● To do: Update the rows below by changing every "Regalos" to "Obsequios" and keeping everything else the same.

● Record excerpts:
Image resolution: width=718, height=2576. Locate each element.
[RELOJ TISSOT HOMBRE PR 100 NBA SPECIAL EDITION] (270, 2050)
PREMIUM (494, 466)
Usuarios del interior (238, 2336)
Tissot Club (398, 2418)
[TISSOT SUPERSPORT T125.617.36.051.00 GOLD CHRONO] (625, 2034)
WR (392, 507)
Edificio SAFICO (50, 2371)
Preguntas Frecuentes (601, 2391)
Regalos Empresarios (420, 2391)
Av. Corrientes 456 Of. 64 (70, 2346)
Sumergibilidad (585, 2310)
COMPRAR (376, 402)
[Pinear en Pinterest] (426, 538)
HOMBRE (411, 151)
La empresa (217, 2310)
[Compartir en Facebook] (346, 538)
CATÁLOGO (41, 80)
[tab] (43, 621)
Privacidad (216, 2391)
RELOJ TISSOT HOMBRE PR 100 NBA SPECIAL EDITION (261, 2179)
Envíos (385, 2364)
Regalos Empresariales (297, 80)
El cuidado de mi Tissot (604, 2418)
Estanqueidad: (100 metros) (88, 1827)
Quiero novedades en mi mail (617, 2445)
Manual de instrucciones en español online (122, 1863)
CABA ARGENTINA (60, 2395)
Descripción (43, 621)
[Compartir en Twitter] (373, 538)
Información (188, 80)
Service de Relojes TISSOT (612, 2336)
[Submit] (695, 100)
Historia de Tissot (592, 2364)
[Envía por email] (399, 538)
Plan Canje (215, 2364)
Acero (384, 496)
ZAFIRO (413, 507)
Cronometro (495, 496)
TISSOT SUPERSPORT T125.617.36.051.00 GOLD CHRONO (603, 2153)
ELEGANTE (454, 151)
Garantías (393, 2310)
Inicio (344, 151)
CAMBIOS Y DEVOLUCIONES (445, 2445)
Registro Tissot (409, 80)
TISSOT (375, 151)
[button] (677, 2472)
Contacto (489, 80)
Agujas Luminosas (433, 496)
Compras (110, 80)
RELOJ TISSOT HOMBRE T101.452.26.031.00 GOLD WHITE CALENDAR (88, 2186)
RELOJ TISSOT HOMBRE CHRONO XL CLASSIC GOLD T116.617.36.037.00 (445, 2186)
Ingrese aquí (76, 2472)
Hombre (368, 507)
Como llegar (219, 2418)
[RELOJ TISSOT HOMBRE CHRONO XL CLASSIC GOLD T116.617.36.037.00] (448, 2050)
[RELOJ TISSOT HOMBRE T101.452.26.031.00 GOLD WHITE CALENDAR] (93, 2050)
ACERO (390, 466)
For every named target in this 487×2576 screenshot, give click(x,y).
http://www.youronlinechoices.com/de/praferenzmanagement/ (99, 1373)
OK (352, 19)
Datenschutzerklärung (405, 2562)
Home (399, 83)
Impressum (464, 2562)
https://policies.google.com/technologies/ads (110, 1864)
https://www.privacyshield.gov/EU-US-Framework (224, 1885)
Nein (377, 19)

● Output of the exercise:
Image resolution: width=718, height=2576. Locate each element.
[RELOJ TISSOT HOMBRE PR 100 NBA SPECIAL EDITION] (270, 2050)
PREMIUM (494, 466)
Usuarios del interior (238, 2336)
Tissot Club (398, 2418)
[TISSOT SUPERSPORT T125.617.36.051.00 GOLD CHRONO] (625, 2034)
WR (392, 507)
Edificio SAFICO (50, 2371)
Preguntas Frecuentes (601, 2391)
Obsequios Empresarios (420, 2391)
Av. Corrientes 456 Of. 64 (70, 2346)
Sumergibilidad (585, 2310)
COMPRAR (376, 402)
[Pinear en Pinterest] (426, 538)
HOMBRE (411, 151)
La empresa (217, 2310)
[Compartir en Facebook] (346, 538)
CATÁLOGO (41, 80)
[tab] (43, 621)
Privacidad (216, 2391)
RELOJ TISSOT HOMBRE PR 100 NBA SPECIAL EDITION (261, 2179)
Envíos (385, 2364)
Obsequios Empresariales (297, 80)
El cuidado de mi Tissot (604, 2418)
Estanqueidad: (100 metros) (88, 1827)
Quiero novedades en mi mail (617, 2445)
Manual de instrucciones en español online (122, 1863)
CABA ARGENTINA (60, 2395)
Descripción (43, 621)
[Compartir en Twitter] (373, 538)
Información (188, 80)
Service de Relojes TISSOT (612, 2336)
[Submit] (695, 100)
Historia de Tissot (592, 2364)
[Envía por email] (399, 538)
Plan Canje (215, 2364)
Acero (384, 496)
ZAFIRO (413, 507)
Cronometro (495, 496)
TISSOT SUPERSPORT T125.617.36.051.00 GOLD CHRONO (603, 2153)
ELEGANTE (454, 151)
Garantías (393, 2310)
Inicio (344, 151)
CAMBIOS Y DEVOLUCIONES (445, 2445)
Registro Tissot (409, 80)
TISSOT (375, 151)
[button] (677, 2472)
Contacto (489, 80)
Agujas Luminosas (433, 496)
Compras (110, 80)
RELOJ TISSOT HOMBRE T101.452.26.031.00 GOLD WHITE CALENDAR (88, 2186)
RELOJ TISSOT HOMBRE CHRONO XL CLASSIC GOLD T116.617.36.037.00 (445, 2186)
Ingrese aquí (76, 2472)
Hombre (368, 507)
Como llegar (219, 2418)
[RELOJ TISSOT HOMBRE CHRONO XL CLASSIC GOLD T116.617.36.037.00] (448, 2050)
[RELOJ TISSOT HOMBRE T101.452.26.031.00 GOLD WHITE CALENDAR] (93, 2050)
ACERO (390, 466)
For every named target in this 487×2576 screenshot, give click(x,y).
http://www.youronlinechoices.com/de/praferenzmanagement/ (99, 1373)
OK (352, 19)
Datenschutzerklärung (405, 2562)
Home (399, 83)
Impressum (464, 2562)
https://policies.google.com/technologies/ads (110, 1864)
https://www.privacyshield.gov/EU-US-Framework (224, 1885)
Nein (377, 19)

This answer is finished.